I’m just familiarizing myself with Audacity, so in terms of using the program itself I’m a newbie. However, I’ve done audio editing for many years. I do a lot of VO editing and because of the nature of that work I set up short cut keys including a “repeat last command” short cut. It’s a big help when some of the functions are used again and again.

My question is, is there a way in Audacity to set up a “Repeat the Last Command” or Repeat the Last Function" shortcut key(s)?

The command I want to repeat could be any number of things; examples: lower the volume by 6dB, fade a selection in, fade a selection out, insert 3 seconds of silence, etc.

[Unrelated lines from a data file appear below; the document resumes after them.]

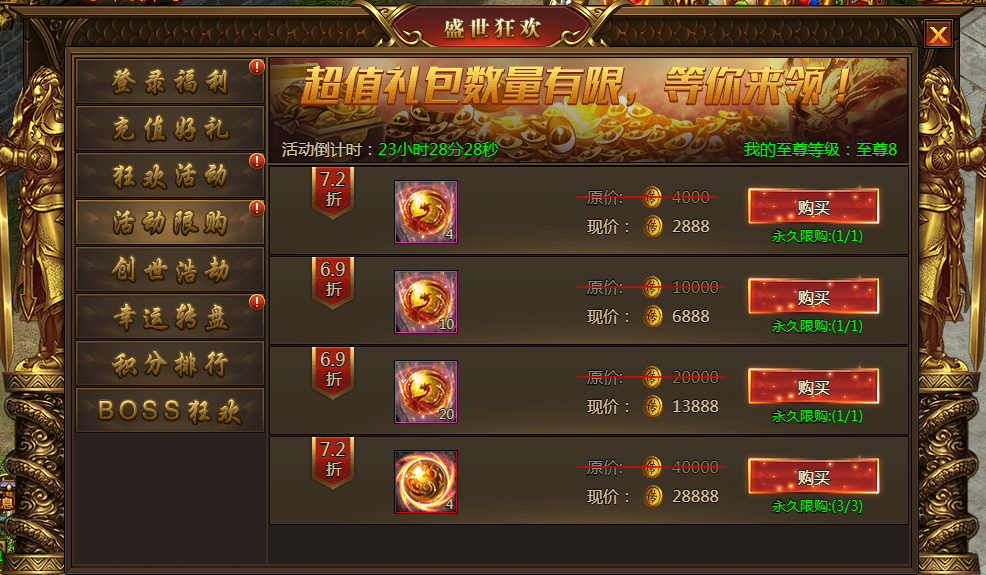
Task: Click the item icon priced at 2888
Action: coord(426,211)
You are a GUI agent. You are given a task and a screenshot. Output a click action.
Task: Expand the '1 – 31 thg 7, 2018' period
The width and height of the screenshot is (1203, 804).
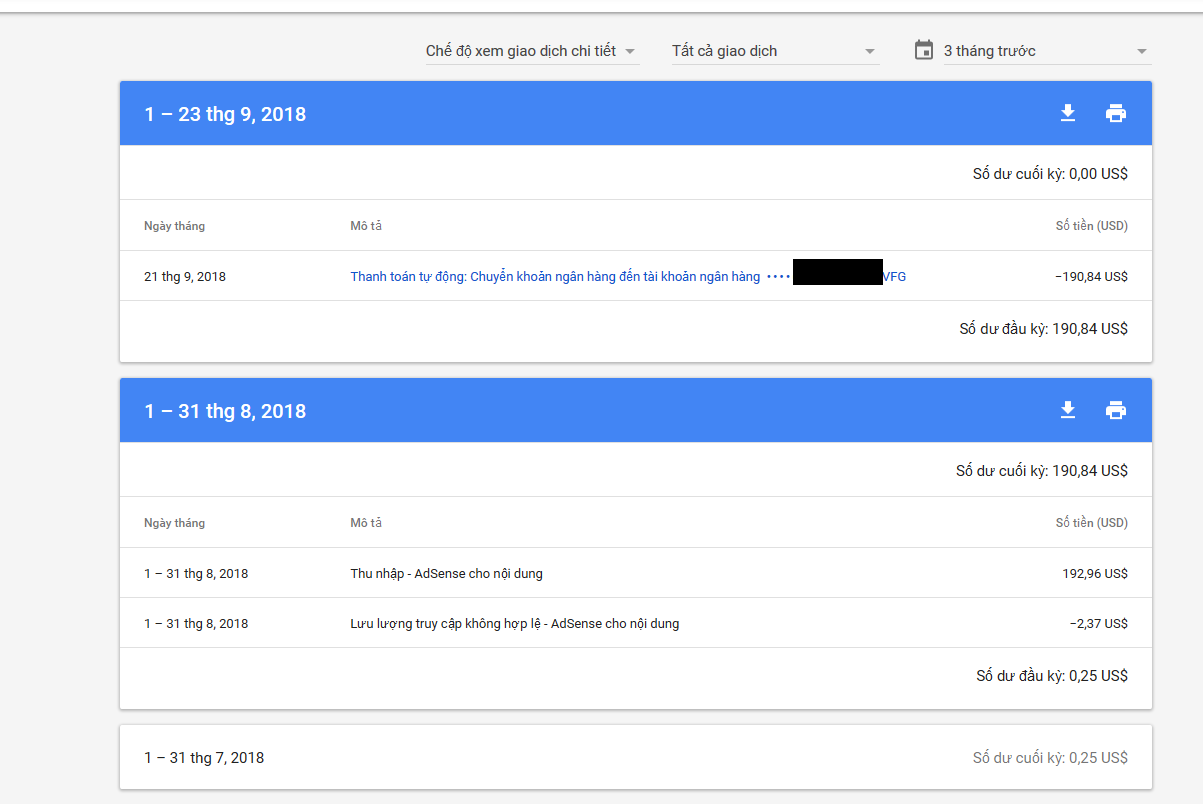pyautogui.click(x=204, y=758)
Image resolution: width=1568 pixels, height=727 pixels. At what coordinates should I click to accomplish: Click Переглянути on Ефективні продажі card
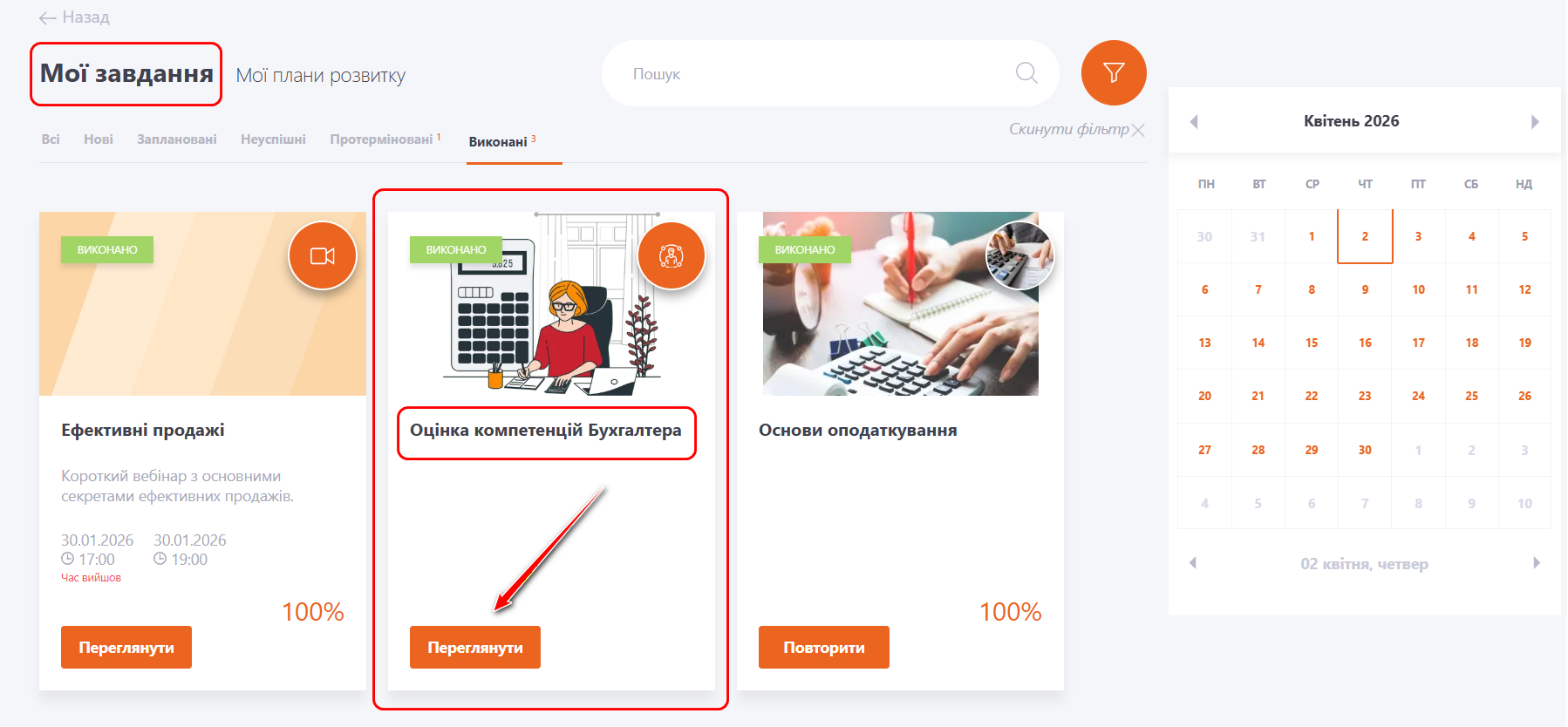(x=126, y=648)
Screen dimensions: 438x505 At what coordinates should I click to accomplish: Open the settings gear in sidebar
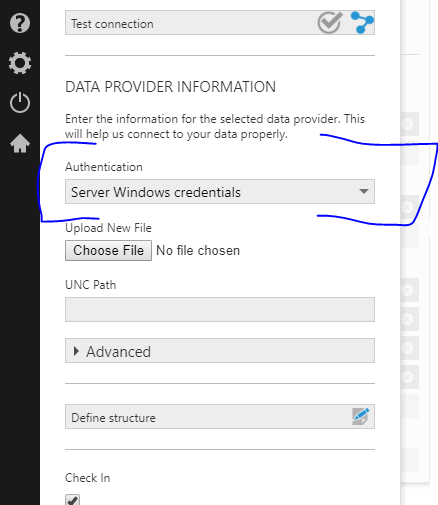20,63
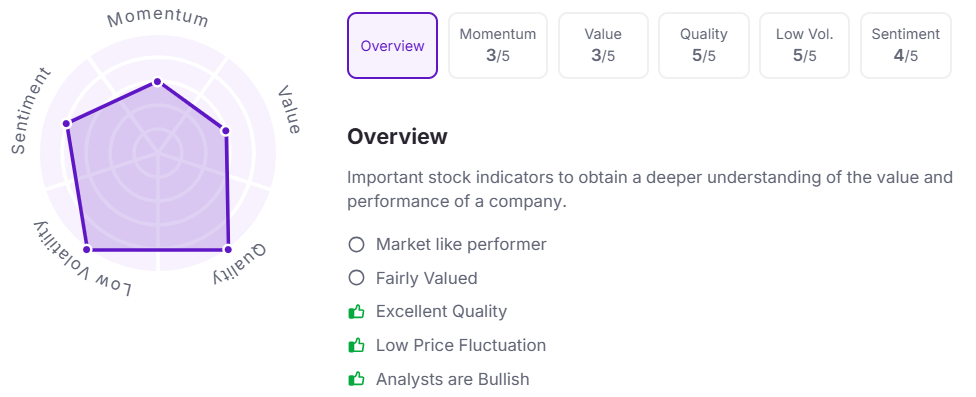This screenshot has height=397, width=976.
Task: Click the thumbs-up icon beside Low Price Fluctuation
Action: [356, 345]
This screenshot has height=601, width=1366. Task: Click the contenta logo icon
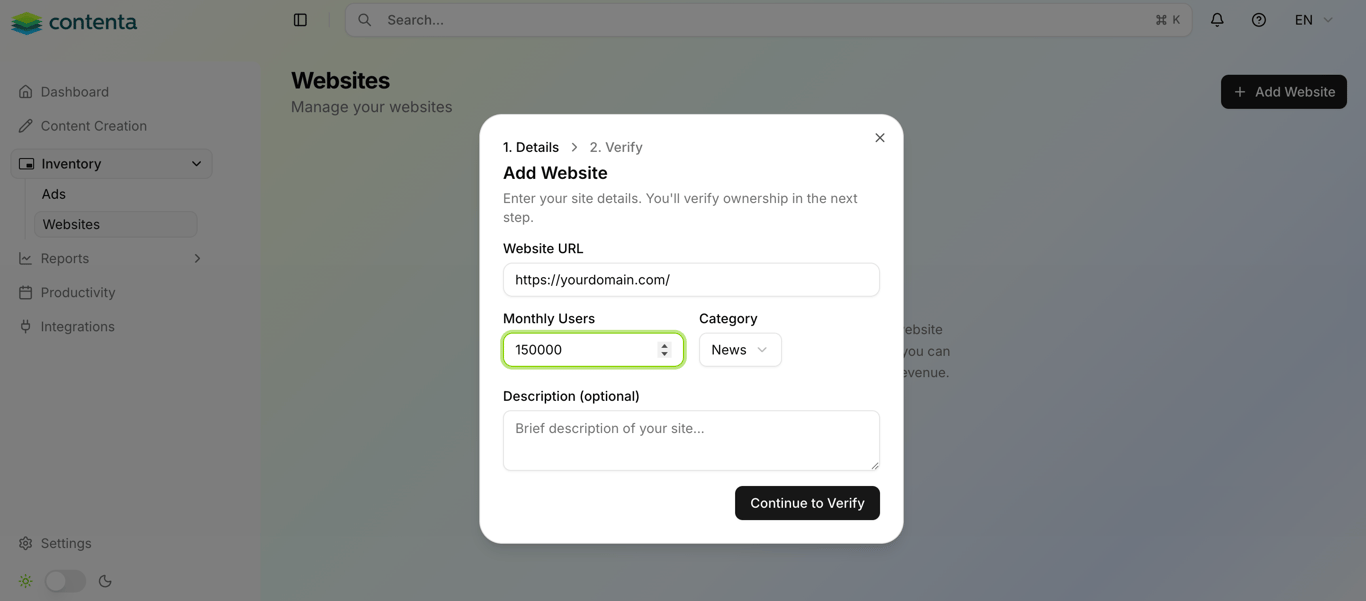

I have checked tutorials and searched this forum but can’t seem to find the answer.

I am using a Mac Book Pro running Yosemite OS 10.10.4
My Audacity version is 2.0.6

Any assistance would be appreciated.

That’s only five versions out of date.

Get Audacity 2.1.1.

Some of what you want is buried in 2.1.0 effects management. Because of the inability of Audacity to apply effects in real time, it is required that you repeat effects multiple times to get them right. One version of Audacity had the effects in hierarchy and tree structure because it was pretty. That tripled production time, increased errors and lasted exactly one version.

I advocated the ability to create a hot list of effects used all the time so as not to have to plow through the whole pile repeatedly. I haven’t done any actual work with it, but I think the newest Effects Management is a generous step in resolving this.

Scroll down to Manage:

There is a way to memorize processes. Audacity has Chains which is its version of Batch.


The effects in the Effect menu can be repeated by pressing Ctrl+R (Windows) - it’s probably Cmd+R on the Mac.
The item can also be found right under “Manage” in the Effect menu.
It uses the plug-in’s last settings without the GUI popping up again.

Note: it won’t work for Analyze or Generate Plug-ins, thus, you can’t repeatedly insert silence for instance. However, there’s always the workaround with copying the generated silence and paste it in other places.


Thanks guys. I have downloaded the latest version, read some help pages and played with a few things. I won’t have the exact same procedures and functionality in using commands that I’ve had in programs like Adobe Audition, but once I get familiar with Audacity I’m sure it will address my needs just fine. So far it looks like a great option. Then of course, it’s a matter of muscle memory.